The best way to break out of vertigo is to avoid getting into it. As tensions escalate, ask yourself one critical question: “Do I really want to get caught up in this conflict?” Most likely, the answer will be no. So take a moment to regain perspective: Take a deep breath and imagine yourself an hour from now, alone in the shower or in your bed relaxing and reading a book. Or imagine yourself on the moon looking down at your interaction. Is it really worth getting so worked up over your kid’s bedtime? Probably not.

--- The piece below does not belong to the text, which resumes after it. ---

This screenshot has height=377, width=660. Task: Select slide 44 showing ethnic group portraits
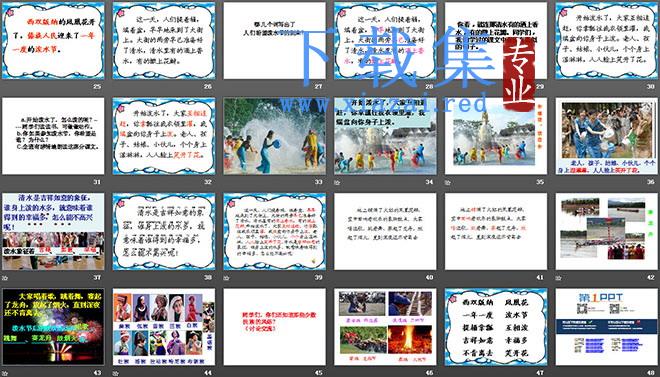point(164,327)
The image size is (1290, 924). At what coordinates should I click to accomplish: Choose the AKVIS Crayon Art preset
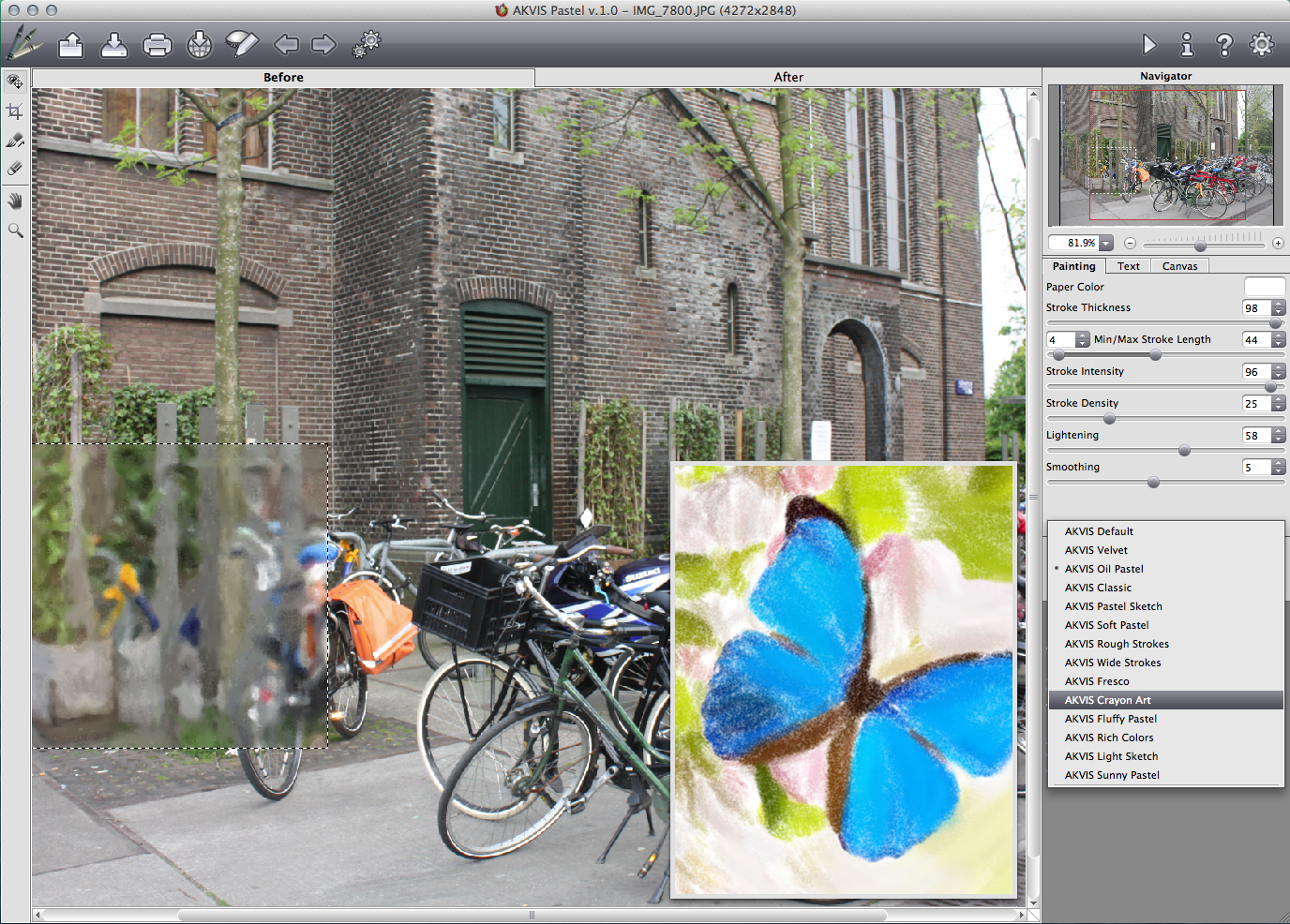click(x=1107, y=700)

2. Appreciate your child’s concerns.

We parents tend to think that we know all the right answers, especially when we are in arguments with our children. But just because we have power over our kids doesn’t mean that there is no validity to their perspectives. Kids often have a good rationale motivating their behavior, and it pays to take the time to inquire, listen, and try to understand. When your ten-year-old starts shouting that you treat him unfairly, don’t just defend your behavior. Ask why he thinks that way. He may be jealous of the leniency you show in disciplining his younger brothers, or he may be making a call for more attention.

3. Give your child some autonomy.

Imagine how disempowering it can feel to be a child: Your parents tell you what time to wake up, what to eat, when to sleep, and even how to talk. Unsurprisingly, then, children want some freedom to determine their own destiny. Even my four-year-old son Liam will break out in a temper tantrum if I choose his dessert for him. “Daddy! I want to choose!!!” So the next time your child asks if she can stay up an extra half hour, don’t just say no. Ask why. Listen to her reason, and give her a choice: “If you stay up later tonight, you will have to go to bed earlier tomorrow night. Which do you want?”

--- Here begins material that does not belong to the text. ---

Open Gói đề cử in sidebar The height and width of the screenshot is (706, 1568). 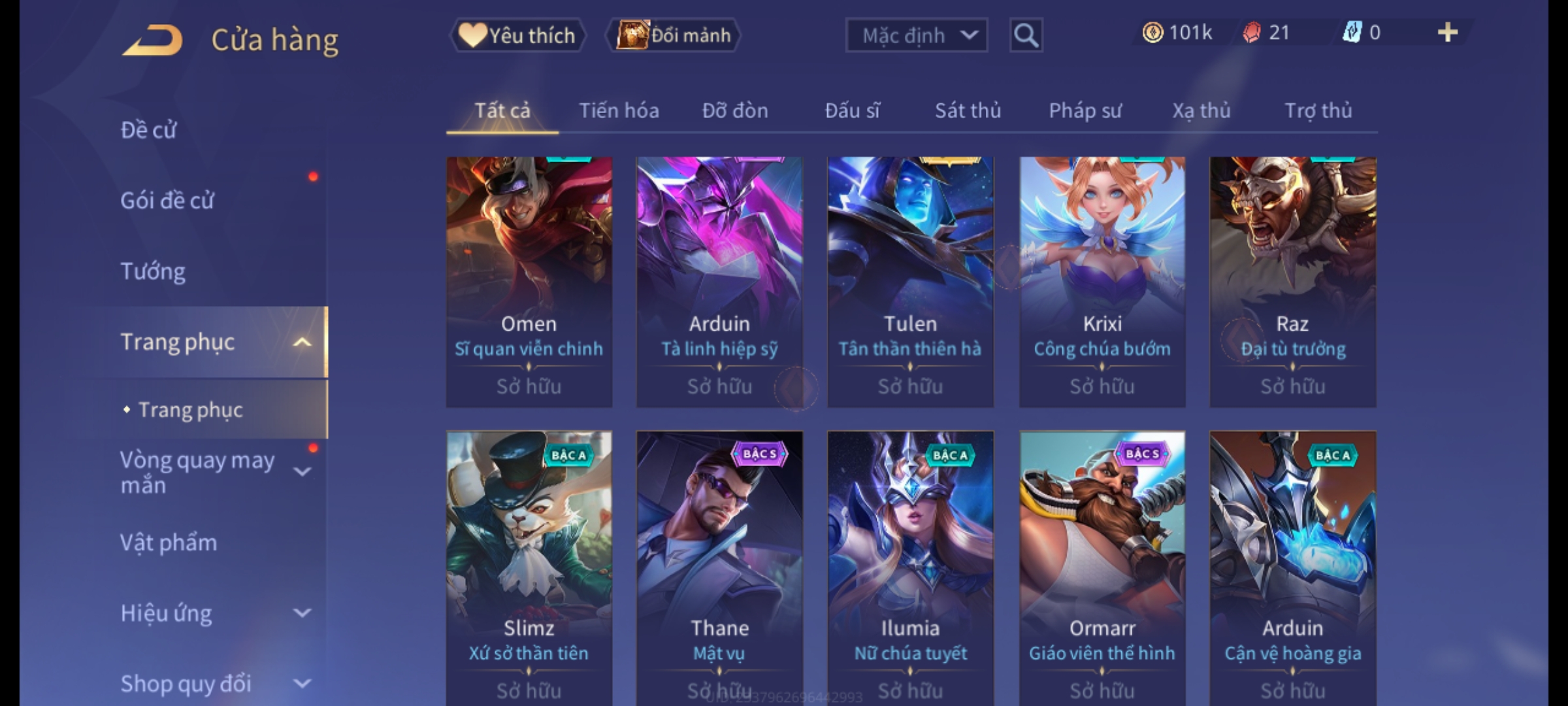[x=167, y=200]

4. Resist the repetition compulsion.

Notice the patterns of conflict that you tend to repeat when in a fight with a child. In my own family, I noticed a common pattern develop with my ten-year-old son, Noah. The moment he started to tease his younger brothers, I would immediately step in with tough words: “Noah … stop!” He tended to ignore those words and persist with his behavior, which undermined my authority but elevated his status in his brothers’ eyes. Of course, I would then further assert my authority, again demanding he stop. Inevitably, our conversation would end in a verbal clash.

But our relationship was not doomed. The key is to notice a dysfunctional pattern of conflict and commit to changing one or two actions in that process. In my relationship with Noah, I came to understand our typical pattern of mutual confrontation, and I sought to change my behavior. When Noah next teased his brothers, I stepped in and asked him to stop. He refused. But instead of escalating my demand, I asked his advice on how we might deal with the situation. He appeared caught off guard, and told me that his younger brothers had been invading his space on the couch. Nowwe were talking, listening, and effectively communicating. By asking Noah for advice, I jolted us out of our typical pattern of discord, which created space for us to have a more productive conversation.

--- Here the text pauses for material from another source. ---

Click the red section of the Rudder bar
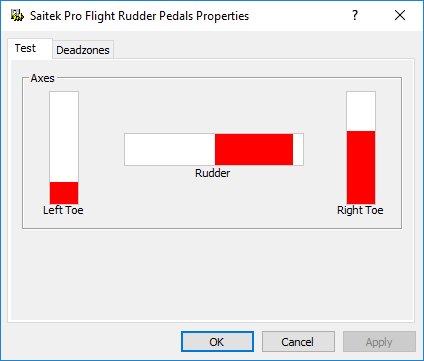The height and width of the screenshot is (361, 424). coord(254,149)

So take action today, tomorrow, and the next.

As I write this article, I realize that the advice I am sharing is as much for me as for you. My three boys are loving and adorable, but they certainly test their daddy’s patience on a daily basis. Patterns of conflict are hard to change. But with conscientious effort, you can avoid falling prey to vertigo, to the repetition compulsion, and to the usual fight. As you keep trying, your fights will start to feel more manageable, and your relationships will feel more constructive. And with enough effort, you may just be able to master the fine art of conflict resolution by the time your child grows up.